Contraints de quitter leur appartement du centre de Téhéran en raison d’importants travaux menaçant l’immeuble, Emad et Rana emménagent dans un nouveau logement. Un incident en rapport avec l’ancienne locataire va bouleverser la vie du jeune couple.

Septième long métrage de l’Iranien Asghar Farhadi, « le Client » repartit du dernier Festival de Cannes avec, chose exceptionnelle, deux prix: le prix du scénario et d’interprétation masculine! Trois ans après un intermède français avec « le Passé », le réalisateur d' »une Séparation » revient chez lui pour une nouvelle variation sur un air qu’il connaît bien.

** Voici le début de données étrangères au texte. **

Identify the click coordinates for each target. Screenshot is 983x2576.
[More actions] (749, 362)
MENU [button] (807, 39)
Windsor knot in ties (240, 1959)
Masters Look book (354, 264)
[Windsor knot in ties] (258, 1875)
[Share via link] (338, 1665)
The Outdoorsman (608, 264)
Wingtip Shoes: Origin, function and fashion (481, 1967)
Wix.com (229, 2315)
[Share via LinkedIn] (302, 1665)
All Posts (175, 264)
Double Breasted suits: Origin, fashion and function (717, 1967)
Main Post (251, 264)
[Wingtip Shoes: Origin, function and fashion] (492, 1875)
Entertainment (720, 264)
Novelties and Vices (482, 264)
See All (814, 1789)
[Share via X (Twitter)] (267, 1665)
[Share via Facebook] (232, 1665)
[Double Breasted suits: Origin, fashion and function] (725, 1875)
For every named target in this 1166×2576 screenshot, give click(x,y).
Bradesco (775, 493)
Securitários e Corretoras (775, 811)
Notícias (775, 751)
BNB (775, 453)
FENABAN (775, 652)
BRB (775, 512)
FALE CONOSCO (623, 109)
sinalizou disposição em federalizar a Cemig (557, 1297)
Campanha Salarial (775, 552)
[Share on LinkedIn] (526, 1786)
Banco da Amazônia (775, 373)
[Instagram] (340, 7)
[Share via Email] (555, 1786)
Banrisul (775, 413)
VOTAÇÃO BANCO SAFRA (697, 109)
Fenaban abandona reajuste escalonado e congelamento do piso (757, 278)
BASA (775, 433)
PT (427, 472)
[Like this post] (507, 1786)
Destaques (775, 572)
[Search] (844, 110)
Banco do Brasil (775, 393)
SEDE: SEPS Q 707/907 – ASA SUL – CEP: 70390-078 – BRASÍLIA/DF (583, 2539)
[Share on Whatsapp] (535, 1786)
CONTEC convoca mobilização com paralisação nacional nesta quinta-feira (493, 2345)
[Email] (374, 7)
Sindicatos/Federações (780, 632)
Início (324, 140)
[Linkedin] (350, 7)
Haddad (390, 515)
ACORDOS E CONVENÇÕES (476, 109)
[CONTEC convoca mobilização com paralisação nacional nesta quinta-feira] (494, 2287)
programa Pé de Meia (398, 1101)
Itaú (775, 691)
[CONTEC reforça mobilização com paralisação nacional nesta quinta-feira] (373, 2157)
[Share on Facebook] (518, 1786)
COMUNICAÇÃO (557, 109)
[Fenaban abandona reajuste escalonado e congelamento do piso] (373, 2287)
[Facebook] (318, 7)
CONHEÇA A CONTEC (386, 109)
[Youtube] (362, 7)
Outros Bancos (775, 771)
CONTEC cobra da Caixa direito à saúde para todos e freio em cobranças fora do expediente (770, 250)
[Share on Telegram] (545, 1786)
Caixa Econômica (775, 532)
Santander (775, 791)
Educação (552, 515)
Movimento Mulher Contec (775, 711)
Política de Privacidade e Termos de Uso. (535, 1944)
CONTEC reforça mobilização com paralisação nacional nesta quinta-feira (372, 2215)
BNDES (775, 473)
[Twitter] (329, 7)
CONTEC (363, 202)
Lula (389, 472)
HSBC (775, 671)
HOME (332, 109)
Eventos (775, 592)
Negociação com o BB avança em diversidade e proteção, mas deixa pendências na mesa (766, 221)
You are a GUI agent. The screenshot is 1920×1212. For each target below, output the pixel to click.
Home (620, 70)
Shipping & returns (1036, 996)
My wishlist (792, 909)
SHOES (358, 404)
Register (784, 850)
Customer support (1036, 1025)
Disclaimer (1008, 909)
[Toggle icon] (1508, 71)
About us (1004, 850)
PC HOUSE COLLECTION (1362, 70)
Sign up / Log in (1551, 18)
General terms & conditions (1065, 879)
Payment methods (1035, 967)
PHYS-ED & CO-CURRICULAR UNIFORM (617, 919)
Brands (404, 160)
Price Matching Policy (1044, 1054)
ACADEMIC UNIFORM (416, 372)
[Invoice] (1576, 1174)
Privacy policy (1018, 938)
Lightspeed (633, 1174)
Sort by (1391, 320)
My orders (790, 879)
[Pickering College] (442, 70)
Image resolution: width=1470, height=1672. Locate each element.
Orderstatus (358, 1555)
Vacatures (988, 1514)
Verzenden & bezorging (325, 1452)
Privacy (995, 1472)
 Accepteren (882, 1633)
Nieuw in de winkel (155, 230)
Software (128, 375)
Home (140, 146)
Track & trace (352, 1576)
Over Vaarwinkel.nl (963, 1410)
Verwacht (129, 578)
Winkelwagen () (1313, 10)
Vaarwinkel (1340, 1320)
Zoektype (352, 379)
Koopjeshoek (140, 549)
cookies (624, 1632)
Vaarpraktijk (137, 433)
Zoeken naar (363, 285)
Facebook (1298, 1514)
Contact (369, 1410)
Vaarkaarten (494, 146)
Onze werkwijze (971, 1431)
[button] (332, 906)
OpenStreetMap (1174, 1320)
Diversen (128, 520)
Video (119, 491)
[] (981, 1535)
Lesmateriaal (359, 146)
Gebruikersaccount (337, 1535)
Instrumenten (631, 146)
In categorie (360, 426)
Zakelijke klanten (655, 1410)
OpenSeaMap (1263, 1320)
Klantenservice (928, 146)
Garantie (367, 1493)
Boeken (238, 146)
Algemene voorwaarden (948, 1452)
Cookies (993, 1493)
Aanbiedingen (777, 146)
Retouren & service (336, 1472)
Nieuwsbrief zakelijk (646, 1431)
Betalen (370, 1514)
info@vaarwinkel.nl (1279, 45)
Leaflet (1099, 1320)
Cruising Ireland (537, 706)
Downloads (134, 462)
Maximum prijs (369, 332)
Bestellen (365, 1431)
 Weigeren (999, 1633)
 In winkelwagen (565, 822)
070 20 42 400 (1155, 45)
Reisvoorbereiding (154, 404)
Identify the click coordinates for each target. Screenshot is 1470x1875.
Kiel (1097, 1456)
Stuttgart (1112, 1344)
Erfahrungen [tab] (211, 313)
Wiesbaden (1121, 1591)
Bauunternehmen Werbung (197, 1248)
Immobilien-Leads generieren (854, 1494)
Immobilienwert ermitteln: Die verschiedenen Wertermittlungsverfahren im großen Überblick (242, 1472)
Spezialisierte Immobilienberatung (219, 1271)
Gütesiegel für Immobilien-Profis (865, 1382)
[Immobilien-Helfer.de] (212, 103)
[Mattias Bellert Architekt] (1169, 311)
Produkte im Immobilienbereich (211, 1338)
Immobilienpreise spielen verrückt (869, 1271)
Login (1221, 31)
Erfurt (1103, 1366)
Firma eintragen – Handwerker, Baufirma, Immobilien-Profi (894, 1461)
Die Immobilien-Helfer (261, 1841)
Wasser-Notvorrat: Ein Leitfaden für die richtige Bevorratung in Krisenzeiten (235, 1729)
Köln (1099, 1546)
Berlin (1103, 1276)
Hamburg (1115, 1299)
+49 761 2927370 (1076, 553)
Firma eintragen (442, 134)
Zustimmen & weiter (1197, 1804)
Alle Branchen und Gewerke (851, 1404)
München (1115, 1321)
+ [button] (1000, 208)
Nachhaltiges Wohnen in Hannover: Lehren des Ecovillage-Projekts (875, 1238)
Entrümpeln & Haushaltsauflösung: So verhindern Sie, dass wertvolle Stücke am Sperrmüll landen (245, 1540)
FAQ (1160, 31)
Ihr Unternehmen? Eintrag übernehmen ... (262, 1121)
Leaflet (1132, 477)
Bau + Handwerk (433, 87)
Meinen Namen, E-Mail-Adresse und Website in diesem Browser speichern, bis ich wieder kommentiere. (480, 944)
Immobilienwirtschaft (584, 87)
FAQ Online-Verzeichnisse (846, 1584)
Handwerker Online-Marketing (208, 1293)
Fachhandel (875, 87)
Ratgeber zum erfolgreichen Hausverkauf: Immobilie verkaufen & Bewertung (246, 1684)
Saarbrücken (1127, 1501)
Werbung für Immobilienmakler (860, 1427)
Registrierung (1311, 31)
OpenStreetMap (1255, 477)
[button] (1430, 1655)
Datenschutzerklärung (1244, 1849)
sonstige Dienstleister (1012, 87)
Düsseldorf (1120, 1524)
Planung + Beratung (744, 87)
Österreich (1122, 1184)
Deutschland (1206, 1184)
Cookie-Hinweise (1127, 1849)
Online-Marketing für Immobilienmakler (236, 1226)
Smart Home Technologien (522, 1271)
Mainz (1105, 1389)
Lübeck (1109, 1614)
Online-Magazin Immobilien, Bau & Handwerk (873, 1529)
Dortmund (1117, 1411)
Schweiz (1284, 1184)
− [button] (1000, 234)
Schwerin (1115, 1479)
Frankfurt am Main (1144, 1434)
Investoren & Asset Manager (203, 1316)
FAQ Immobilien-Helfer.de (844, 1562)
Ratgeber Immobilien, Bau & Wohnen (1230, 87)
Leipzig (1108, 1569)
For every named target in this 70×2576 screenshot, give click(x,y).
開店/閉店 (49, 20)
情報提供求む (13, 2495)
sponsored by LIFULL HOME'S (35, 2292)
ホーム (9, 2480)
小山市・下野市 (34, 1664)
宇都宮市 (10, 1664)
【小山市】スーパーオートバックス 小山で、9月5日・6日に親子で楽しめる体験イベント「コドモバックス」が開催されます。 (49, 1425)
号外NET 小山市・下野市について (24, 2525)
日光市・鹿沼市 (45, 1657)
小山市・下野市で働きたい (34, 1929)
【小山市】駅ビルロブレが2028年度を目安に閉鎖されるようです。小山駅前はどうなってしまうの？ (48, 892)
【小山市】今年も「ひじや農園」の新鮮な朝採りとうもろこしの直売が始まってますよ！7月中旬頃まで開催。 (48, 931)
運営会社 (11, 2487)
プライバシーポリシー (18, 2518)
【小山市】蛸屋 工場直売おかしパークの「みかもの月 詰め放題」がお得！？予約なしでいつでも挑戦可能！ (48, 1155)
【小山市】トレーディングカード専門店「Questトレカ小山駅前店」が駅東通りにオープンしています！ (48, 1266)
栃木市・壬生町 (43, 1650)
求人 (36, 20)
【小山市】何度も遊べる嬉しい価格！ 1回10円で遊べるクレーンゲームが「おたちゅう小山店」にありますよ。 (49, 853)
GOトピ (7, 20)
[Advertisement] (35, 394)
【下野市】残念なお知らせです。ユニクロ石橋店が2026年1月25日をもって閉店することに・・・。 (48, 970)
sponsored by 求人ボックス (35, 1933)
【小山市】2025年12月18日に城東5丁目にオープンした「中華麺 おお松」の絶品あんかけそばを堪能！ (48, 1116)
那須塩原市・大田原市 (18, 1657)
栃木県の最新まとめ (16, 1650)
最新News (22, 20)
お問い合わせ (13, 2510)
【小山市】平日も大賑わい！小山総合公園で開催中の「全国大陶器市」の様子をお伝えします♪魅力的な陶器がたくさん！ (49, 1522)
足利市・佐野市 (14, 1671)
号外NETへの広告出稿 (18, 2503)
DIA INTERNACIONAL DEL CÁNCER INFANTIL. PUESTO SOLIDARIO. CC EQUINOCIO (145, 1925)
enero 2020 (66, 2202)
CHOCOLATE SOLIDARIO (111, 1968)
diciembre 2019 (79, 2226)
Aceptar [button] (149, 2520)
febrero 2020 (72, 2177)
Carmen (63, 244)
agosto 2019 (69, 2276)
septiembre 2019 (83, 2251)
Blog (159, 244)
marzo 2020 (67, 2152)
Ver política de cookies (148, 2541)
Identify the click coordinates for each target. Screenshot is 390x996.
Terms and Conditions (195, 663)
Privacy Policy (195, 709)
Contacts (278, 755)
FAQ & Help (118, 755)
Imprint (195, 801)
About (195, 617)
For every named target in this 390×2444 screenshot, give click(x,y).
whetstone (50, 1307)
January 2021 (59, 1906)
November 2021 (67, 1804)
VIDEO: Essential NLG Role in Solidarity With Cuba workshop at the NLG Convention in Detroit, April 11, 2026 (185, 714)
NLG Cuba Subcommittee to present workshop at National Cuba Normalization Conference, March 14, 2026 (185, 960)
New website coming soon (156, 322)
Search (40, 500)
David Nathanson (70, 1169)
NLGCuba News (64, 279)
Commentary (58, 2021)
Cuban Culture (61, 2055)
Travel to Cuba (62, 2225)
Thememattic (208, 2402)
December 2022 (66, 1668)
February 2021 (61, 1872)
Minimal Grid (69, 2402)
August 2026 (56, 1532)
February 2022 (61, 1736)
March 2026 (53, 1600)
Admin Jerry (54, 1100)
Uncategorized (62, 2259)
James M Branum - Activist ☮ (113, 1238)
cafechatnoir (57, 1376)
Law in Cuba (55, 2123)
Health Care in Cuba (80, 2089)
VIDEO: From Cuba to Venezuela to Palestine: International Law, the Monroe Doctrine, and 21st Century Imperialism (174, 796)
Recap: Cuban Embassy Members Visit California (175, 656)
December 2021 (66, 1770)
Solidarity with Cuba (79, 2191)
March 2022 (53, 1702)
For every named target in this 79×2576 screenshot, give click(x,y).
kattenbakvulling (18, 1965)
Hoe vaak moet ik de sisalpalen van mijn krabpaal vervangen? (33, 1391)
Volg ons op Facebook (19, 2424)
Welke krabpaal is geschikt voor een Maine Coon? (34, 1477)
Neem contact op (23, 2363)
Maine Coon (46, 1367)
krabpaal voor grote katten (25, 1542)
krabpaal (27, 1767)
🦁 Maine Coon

En effet, Farhadi n’aime rien tant que ces histoires simples, habilement conçues, qui mettent les personnages face à des dilemmes moraux. Ici, un couple est forcé de quitter son appartement menacé d’effondrement et se retrouve dans l’ancien appartement de ce qui semble être une prostituée. Un soir Rana sera victime d’une agression et Emad n’aura de cesse de retrouver le coupable et venger son épouse. La thématique ici est donc la vengeance et son pendant, le pardon, à travers un scénario à la mécanique implacable; les deux heures passant comme un éclair tant tout s’enchaîne limpidement. La mise en scène est également remarquable tout comme l’interprétation de Shahab Hosseini et Taraneh Allidousti. « Le Client » passionne, questionne et prend aux tripes à travers un final bouleversant; Farhadi continue de construire une oeuvre cohérente et magistrale!